La mancanza di “capitali di ventura” é un altro tassello mancante. In Silicon Valley fare impresa é, sì, passione, ma soprattutto limitata nel tempo. Le imprese famigliari non esistono. Le imprese si fanno e per venderle, non per tramandarle ai figli, che magari vorranno fare qualcos’altro. Gli imprenditori seriali (la media é di 7 imprese per imprenditore) sono uno i reali motori della zona e, una volta “in pensione”, si dedicano a nuove start up, come Angels, ovvero come investitori. Queste figure sono fondamentali, perché le start up approfittano dell’esperienza e del network dell’Angel, che non é un semplice investitore. Quasi per divertimento, si dedicano a nuove imprese con la speranza di moltiplicare il proprio investimento. Potrebbe essere possibile un simile approccio in Italia? La risposta é sì. Immaginabile? No. Dopo la riforma societaria del 2003 si hanno ormai tutti gli strumenti per impiantare, in Italia, start up, come in Silicon Valley, con le medesime clausole, garanzie per gli investitori e azioni differenziate. Ciononostante si ha ancora la concezione che il “piccolo é bello” e che le imprese debbano diventare beni di famiglia. Si ha, tuttavia, difficoltà a comprendere, perché i nostri imprenditori non vogliono guadagnare una montagna di soldi su imprese con un enorme potenziale. Il Belpaese non riuscirebbe a immaginare il numero di persone che in Silicon Valley si sono arricchite con le idee di altri, e come imprenditori di successo dedichino una frazione del loro tempo a piccole nuove imprese, non per carità ma per interesse. Eppure questo modello indiscutibile di successo é evidente a tutti, anche oltreoceano.

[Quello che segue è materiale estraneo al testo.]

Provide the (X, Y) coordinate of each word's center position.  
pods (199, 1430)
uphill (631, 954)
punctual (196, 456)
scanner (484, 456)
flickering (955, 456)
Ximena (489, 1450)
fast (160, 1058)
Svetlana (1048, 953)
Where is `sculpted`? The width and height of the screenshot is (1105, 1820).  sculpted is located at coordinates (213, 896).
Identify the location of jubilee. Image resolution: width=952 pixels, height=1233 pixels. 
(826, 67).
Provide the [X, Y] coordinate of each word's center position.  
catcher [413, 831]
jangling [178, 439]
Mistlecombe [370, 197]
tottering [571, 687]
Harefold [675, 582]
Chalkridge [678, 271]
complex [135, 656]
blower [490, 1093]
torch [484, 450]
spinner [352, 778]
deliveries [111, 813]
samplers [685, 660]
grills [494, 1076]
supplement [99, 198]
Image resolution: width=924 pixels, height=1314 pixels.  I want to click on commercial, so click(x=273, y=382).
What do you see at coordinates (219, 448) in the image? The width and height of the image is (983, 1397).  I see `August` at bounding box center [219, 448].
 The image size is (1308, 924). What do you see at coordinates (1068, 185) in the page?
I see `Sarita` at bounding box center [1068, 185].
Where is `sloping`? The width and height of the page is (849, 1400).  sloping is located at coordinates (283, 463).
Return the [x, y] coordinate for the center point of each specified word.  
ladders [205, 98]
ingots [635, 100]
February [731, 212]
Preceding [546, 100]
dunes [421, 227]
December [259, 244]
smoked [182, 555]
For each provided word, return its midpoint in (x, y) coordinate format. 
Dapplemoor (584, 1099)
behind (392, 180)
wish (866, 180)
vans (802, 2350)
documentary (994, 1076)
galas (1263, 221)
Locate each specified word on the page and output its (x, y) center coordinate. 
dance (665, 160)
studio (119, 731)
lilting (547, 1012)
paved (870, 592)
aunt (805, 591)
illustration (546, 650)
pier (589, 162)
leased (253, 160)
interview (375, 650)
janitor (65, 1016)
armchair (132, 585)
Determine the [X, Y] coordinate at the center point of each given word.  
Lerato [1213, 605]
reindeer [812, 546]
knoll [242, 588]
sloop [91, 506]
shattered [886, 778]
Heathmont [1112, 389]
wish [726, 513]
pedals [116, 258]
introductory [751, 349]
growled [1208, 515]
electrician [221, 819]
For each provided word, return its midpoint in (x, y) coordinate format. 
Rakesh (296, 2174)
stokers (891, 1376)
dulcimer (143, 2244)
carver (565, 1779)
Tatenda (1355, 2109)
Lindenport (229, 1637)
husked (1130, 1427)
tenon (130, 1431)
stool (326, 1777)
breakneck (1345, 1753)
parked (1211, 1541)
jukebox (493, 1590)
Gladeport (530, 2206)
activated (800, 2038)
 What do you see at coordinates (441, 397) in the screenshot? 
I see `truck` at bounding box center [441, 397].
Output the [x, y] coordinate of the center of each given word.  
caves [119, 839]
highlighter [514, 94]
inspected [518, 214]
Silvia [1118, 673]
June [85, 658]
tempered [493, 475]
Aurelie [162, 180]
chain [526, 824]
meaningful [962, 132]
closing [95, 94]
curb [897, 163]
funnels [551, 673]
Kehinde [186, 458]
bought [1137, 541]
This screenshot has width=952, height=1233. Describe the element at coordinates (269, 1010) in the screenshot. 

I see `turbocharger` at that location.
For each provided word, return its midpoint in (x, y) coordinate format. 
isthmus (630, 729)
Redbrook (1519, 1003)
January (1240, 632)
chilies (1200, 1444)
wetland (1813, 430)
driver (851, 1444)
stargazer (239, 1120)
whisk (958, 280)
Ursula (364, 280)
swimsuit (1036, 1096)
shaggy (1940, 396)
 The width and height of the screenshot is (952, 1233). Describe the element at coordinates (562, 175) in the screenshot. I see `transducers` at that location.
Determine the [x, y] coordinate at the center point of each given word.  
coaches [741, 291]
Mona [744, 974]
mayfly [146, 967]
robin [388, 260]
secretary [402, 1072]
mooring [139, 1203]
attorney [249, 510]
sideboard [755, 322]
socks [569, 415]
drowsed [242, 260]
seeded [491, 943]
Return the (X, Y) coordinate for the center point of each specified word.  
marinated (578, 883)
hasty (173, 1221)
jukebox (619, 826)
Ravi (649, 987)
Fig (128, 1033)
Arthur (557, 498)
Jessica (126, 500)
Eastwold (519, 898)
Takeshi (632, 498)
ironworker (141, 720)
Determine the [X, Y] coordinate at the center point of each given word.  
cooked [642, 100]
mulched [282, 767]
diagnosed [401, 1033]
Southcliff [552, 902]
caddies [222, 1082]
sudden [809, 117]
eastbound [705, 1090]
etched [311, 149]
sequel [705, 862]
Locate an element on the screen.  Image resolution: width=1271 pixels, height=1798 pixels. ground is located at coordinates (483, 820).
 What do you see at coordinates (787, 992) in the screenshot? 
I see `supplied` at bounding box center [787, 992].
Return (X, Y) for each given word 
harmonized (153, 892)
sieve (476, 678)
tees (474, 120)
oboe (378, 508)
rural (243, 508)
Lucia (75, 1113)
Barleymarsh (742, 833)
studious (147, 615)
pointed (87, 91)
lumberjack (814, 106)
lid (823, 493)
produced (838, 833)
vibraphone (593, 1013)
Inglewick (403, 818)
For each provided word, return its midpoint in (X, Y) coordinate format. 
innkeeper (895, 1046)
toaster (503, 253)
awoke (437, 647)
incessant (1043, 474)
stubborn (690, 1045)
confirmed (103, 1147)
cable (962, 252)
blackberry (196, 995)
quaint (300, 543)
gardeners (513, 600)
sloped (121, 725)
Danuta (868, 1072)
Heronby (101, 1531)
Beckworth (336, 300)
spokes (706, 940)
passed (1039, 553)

Infine, oltre ai quattro tasselli, é chiaro che il nostro principale problema non sia quello delle risorse ma della capacità di pensare in chiave strategica, appassionata. Il nostro grande-piccolo Sudtirolo ha buona posizione nella competizione internazionale, ma ha “solo” ancora bisogno di prendere piena coscienza di se stesso e di adottare visioni collettive di lungo respiro.